Technology writer Dan Moren described his low-tech face hack in Popular Science. He shot a video of himself, blinking, and held it up to the screen. He said his bank app let him in.
“Perhaps using facial recognition for security or buying things on the Internet isn’t the best plan. After all, your face is the one part of you that’s most easy to find,” he wrote.
“…Don’t rely on something that’s quite so public,” he added. “A nice, strong password is harder to crack, and it has the benefit of being changeable if it does get compromised–unlike your face.”
Citi is considering using iris-scanning ATM’s, DropBox is using iris recognition, ZTE is working on scanning veins in the whites of your eyes, MasterCard is looking at heartbeat identification, and MedicFP is using Fujitsu technology to scan the veins in your palm, reports say.
Researchers have already made progress in hacking at least some of those body parts.
A researcher was able to bypass iris recognition with pictures from the Internet, Forbes reported.
Jan Krissler found large, high-resolution images online, printed them out, and was able to bypass biometric authentication, according to the report.
Voice recognition is at risk, too, said IBM Security, because attackers can steal your voice print.
“To guard its authenticity, security researchers and developers will have to consider mobile malware that can intercept calls, record voices and exfiltrate voice samples to an attacker,” IBM Security said. “The possibility that voice patterns can be stolen means that we cannot trust voice biometrics as the sole authenticator of the genuine customer.”
Millennial want biometrics, according to some companies.
In a survey of 1,000 millennials by Mitek, more than 60% prefer fingerprints for mobile devices, and almost one third would accept facial recognition technology, reported American Banker.
“People, and millennials in particular, are tired of passwords and PINS and desirous of high-level security,” Mitek CEO James DeBello said in the article. “When it comes to things like taking a selfie to authenticate yourself, and incorporating optics in other ways, milennials expect that. They are demanding it.”

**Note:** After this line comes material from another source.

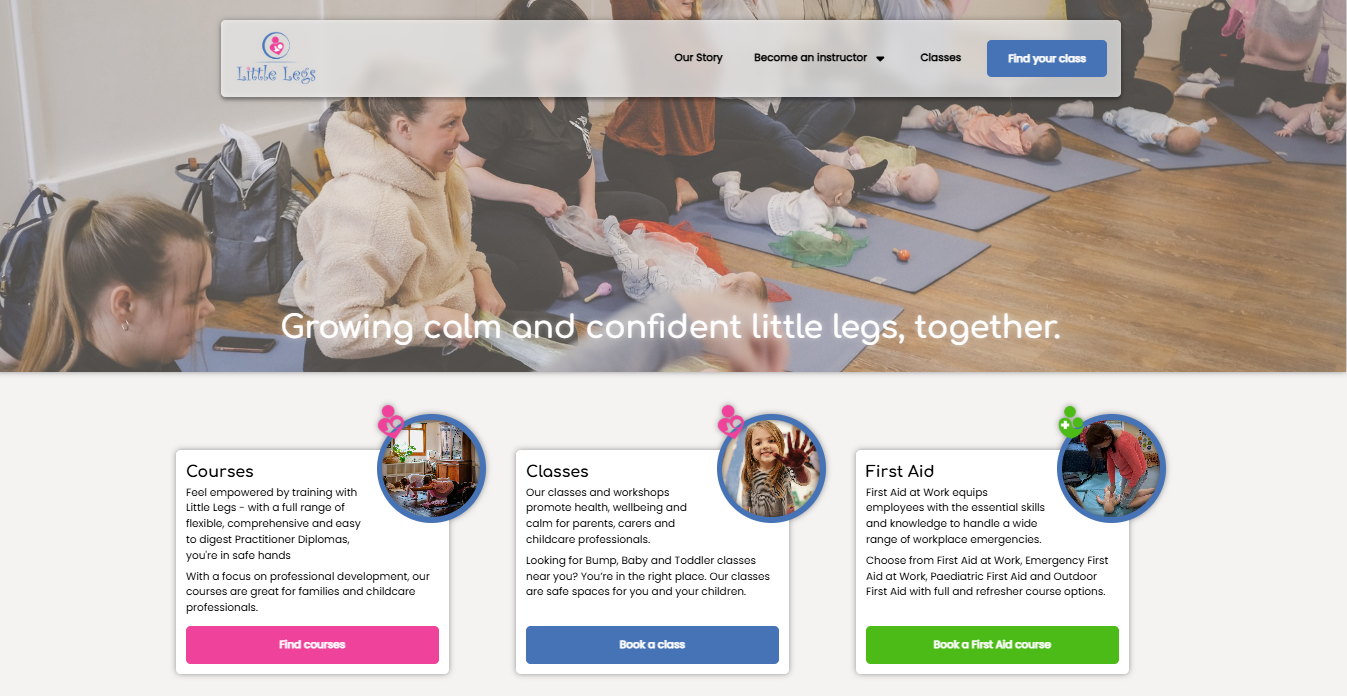Select the First Aid card heading

click(899, 471)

For some companies, it can mean making or saving money.
The Indian mobile wallet company Paytm said it is looking at selfie payments to increase security and stop fraud, reported the India Times.
Fraud has been rising, and the India-based digital payment company TranServ said mobile wallet fraud hit more than 3% of value in the fall, more than 15 times the level of commerce, according to the India Times.

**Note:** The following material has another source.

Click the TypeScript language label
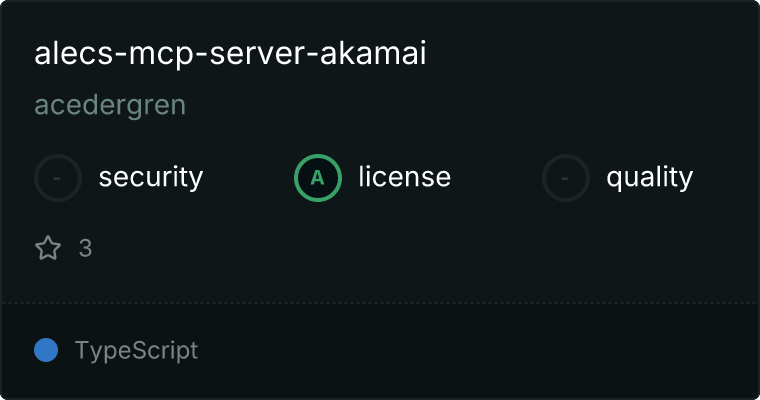Image resolution: width=760 pixels, height=400 pixels. [136, 350]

Some companies want biometrics to speed up transactions, Fabela said.
“Visa and Mastercard are not pushing touchless pay systems because of the security features, but because it reduces the time to pay by X milliseconds and therefore decreases the duration of a transaction,” he said.
Demanding better security
There are better ways to authenticate, some experts say, without putting your body into the ether.
Fabela likes some of the options offered by companies like Blizzard and Google, where they may send you a code on your phone that you must also enter to access your account. For some accounts, you can also get a physical fob for your key chain that will allow you to get in, along with your traditional password.

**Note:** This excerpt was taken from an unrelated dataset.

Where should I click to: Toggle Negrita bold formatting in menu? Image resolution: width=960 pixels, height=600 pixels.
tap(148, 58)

Dunlap likes authentication that looks at factors like the devices you use and your physical location. For example, if you buy groceries in Portland, Oregon at 6:00 pm, could you then buy gas in Barbados at 7:00 pm?
Combine traditional authentication with IP geo-addressing and machine type, so that the attacker would have to have one of three or four machines you log into most frequently, and it needs to be within a certain time window, and at the geographic reach needs to be in a time frame where you can actually get there,” he said.
“Then you actually have a strong authentication model that does not put your bio data at risk and does not jeopardize your true identity,” he said.
Remember that face recognition wake-up call? Maybe this is one, too.